Fare le corna, toccare ferro, incrociare le dita, tastare “i gioielli” restano tra gli ultimi gesti apotropaici (dal greco apotrépein = “allontanare”) sopravvissuti nella nostra cultura per allontanare il male “invisibile” o la paura dello stesso. Gli scongiuri nel corso del tempo hanno visto sovrapporsi religione, magia, superstizione senza troppe distinzioni, nell’ansia di propiziarsi le forze della natura, a prescindere dalla forma istituzionale che prendevano di volta in volta. Fino a pochi decenni fa il repertorio di gesti, parole e oggetti ai quali veniva attribuito il potere di scongiurare malefici e disgrazie, o di favorire il destino, era molto più vasto e condiviso, ma anche oggi in situazioni di particolare tensione abbiamo l’istinto di esorcizzare l’angoscia con gesti scaramantici ai quali attribuiamo un potere magico. Questi atti “funzionano” perché generano nella psiche un’illusione di controllo della situazione: rafforzano la fiducia in se stessi creando la sensazione di poter padroneggiare gli eventi . Per avere efficacia però, il gesto apotropaico deve affondare le radici in un archetipo molto potente e deve essere stato tramandato fra le generazioni come un mezzo efficace e abitudinario.

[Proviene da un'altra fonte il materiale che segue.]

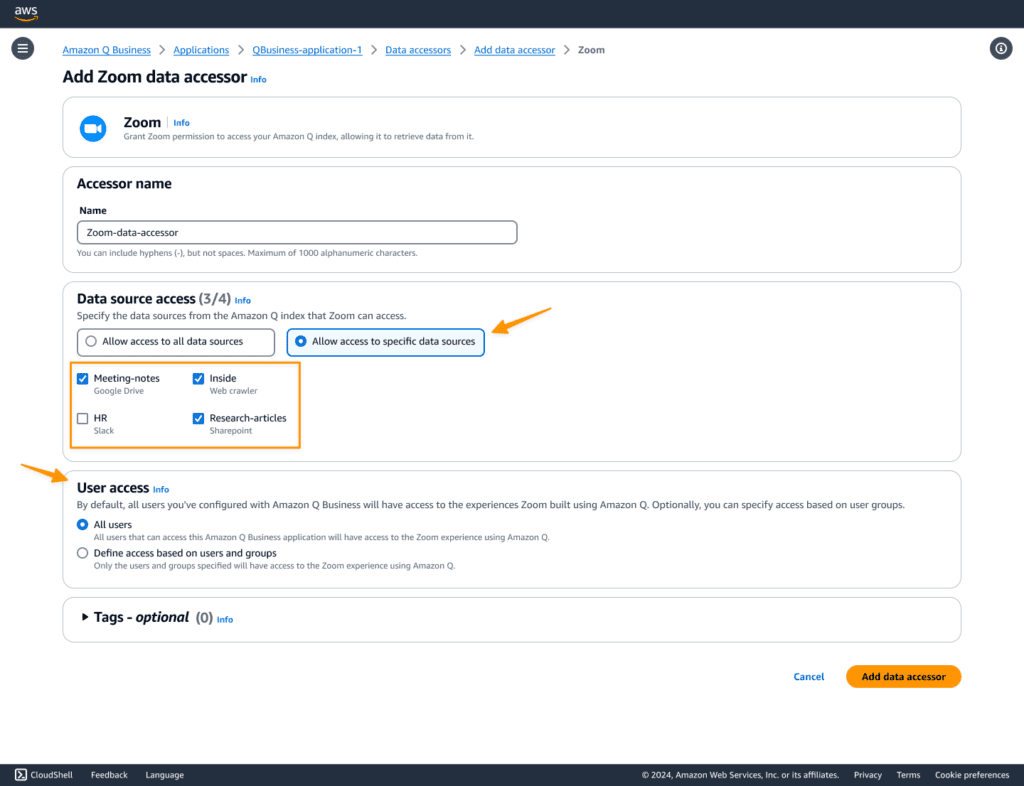Click the Info link beside User access

pyautogui.click(x=161, y=489)

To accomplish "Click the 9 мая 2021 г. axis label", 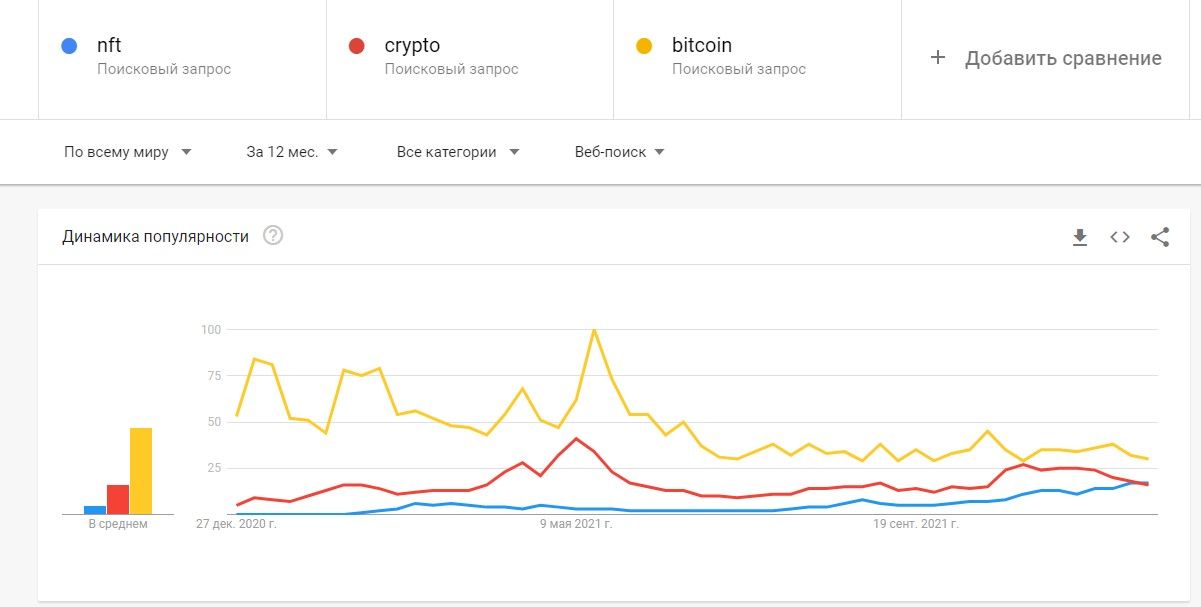I will (576, 523).
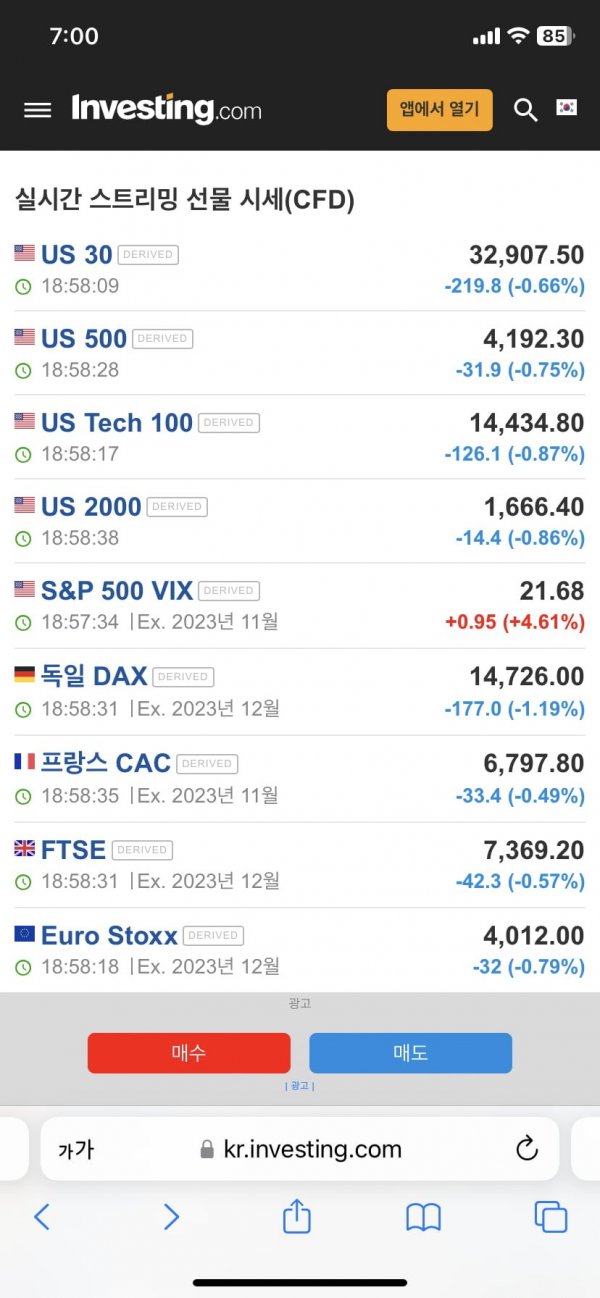
Task: Open the Safari bookmarks book icon
Action: click(x=423, y=1217)
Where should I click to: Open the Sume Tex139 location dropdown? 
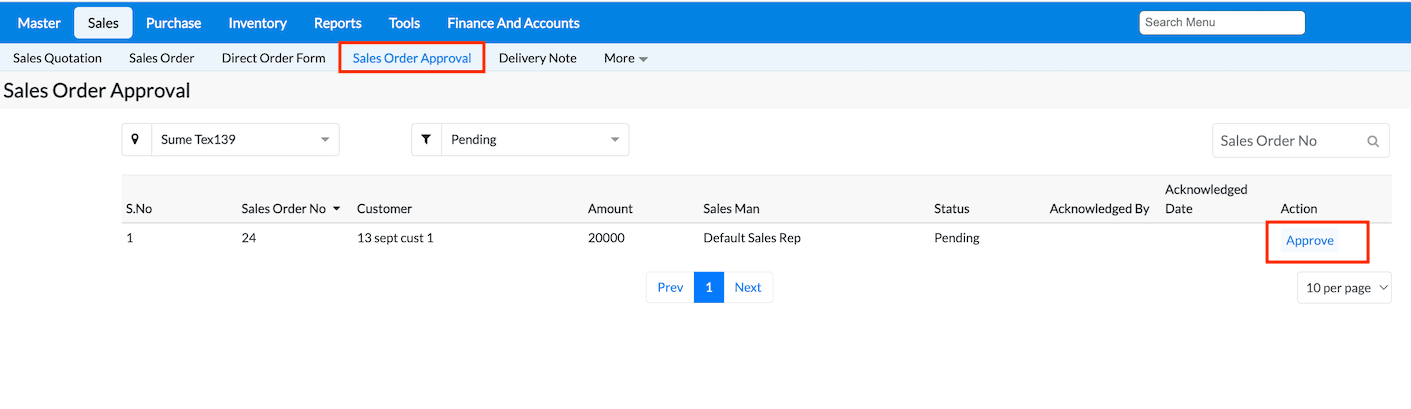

Una della più remote e diffuse risposte scaramantiche al male, di solito inteso come “malocchio” (cioè la pericolosa invidia altrui che indurrebbe malattie e sciagure) è quella di utilizzare le dita per mimare qualche simbolo di grande potenza evocativa, una sorta di “pronto soccorso” in caso di pericolo immediato. Tutti noi oggi conosciamo le famose corna (che, sappiate, non vanno rivolte al Cielo, ma agli Inferi!) usate da tempo immemorabile per scacciare la sfortuna e per neutralizzare lo “sguardo maligno”. Non è chiaro se evochino la potenza sessuale del fallo, come i famosi cornetti napoletani, o si rifacciano addirittura alle corna della Vacca sacra (o Toro), totem della dea lunare di epoca preistorica, ma il loro uso è così radicato nella nostra psiche da essere utilizzato con totale inconsapevolezza da chiunque. Anche il gesto di incrociare le dita (medio e indice) per augurare buona fortuna agli amici è tanto diffuso da apparire addirittura fra le emoticon; anch’esso, come quasi tutti gli scongiuri, allude al mondo sessuale e alla forza generatrice che da sempre rappresenta l’archetipo vitale e positivo per eccellenza.

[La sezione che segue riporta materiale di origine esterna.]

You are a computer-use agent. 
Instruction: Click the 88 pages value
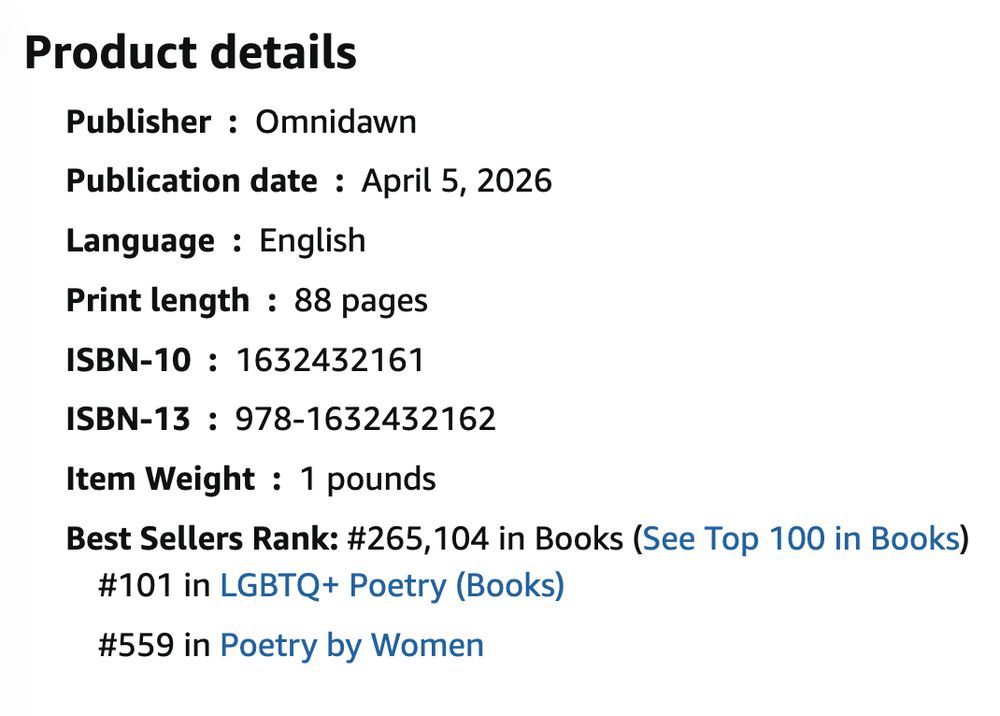[x=360, y=300]
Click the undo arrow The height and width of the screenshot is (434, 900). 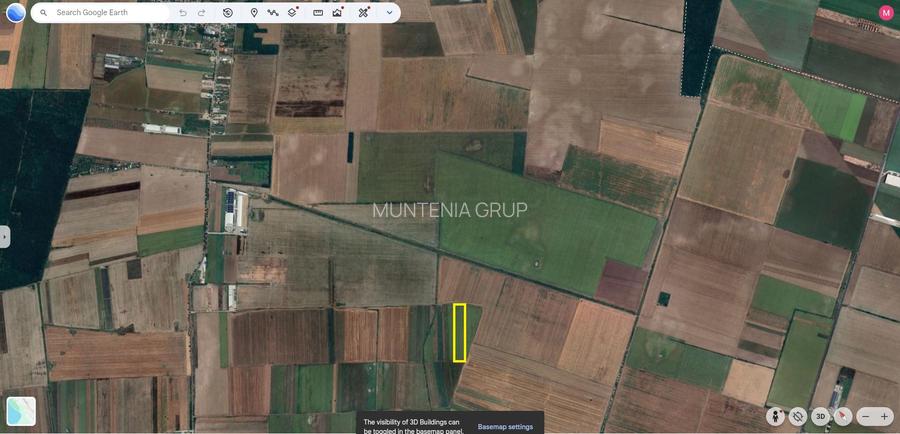183,13
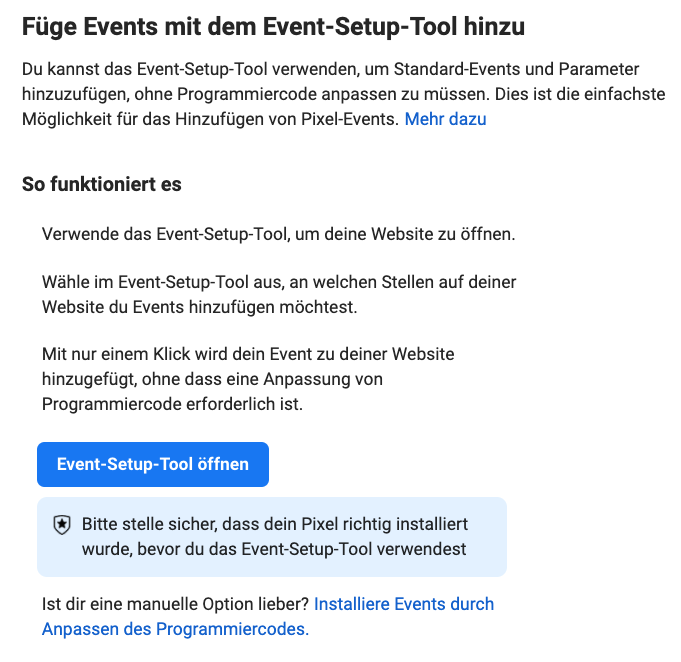681x662 pixels.
Task: Click 'Anpassen des Programmiercodes.' link text
Action: 175,629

Ma il gesto apotropaico più antico di tutti, ricordato addirittura in dipinti e opere letterarie e diffuso in ogni parte del mondo, è la cosiddetta “manufica”, cioè il gesto di stringere il pollice tra l’indice e il medio, mimando il sesso femminile . Ricordo che da bambina i miei nonni, di fronte a insulti e dispetti altrui, ridacchiando mi dicevano in dialetto “Fàje fico!” e il gesto aveva l’effetto spettacolare di annullare l’offesa e rinviarla al mittente, con suo grande scorno. Aveva il fascino di un gestaccio miracolosamente ammesso anche per noi bambini e somigliava al gioco del “rialzo”: con quell’atto tutto era annullato e nessuno poteva “catturarti” o ferirti, ma possedeva in più un carattere quasi di insulto, analogo alla linguaccia. Non a caso in Germania la “manufica” era accompagnata proprio dalla linguaccia, ma il più delle volte veniva usato di nascosto, sorridendo di fronte a complimenti insinceri o pieni di invidia, mentre la mano “faceva fico” nella tasca. Amuleti con questa forma ancora si trovano sui banchetti di talismani, realizzati soprattutto in corallo rosso o bianco. In Sardegna si usava appenderlo sulla culla dei neonati, in Austria veniva cucito sotto gli abiti delle spose per scongiurarne la sterilità, nel XVIII secolo si usava realizzare tappi per le boccette dei profumi con questa forma, ma anche sedie, suppellettili e edifici sacri presentano la “manufica” come decorazione. La sua derivazione di gesto osceno protettivo contro il male è antichissima, infatti era già conosciuta dai Greci e dai Romani, come testimoniano varie pitture e come attesta la credenza romana che “fare fica (o fico)” con le dita, proteggesse dagli spettri .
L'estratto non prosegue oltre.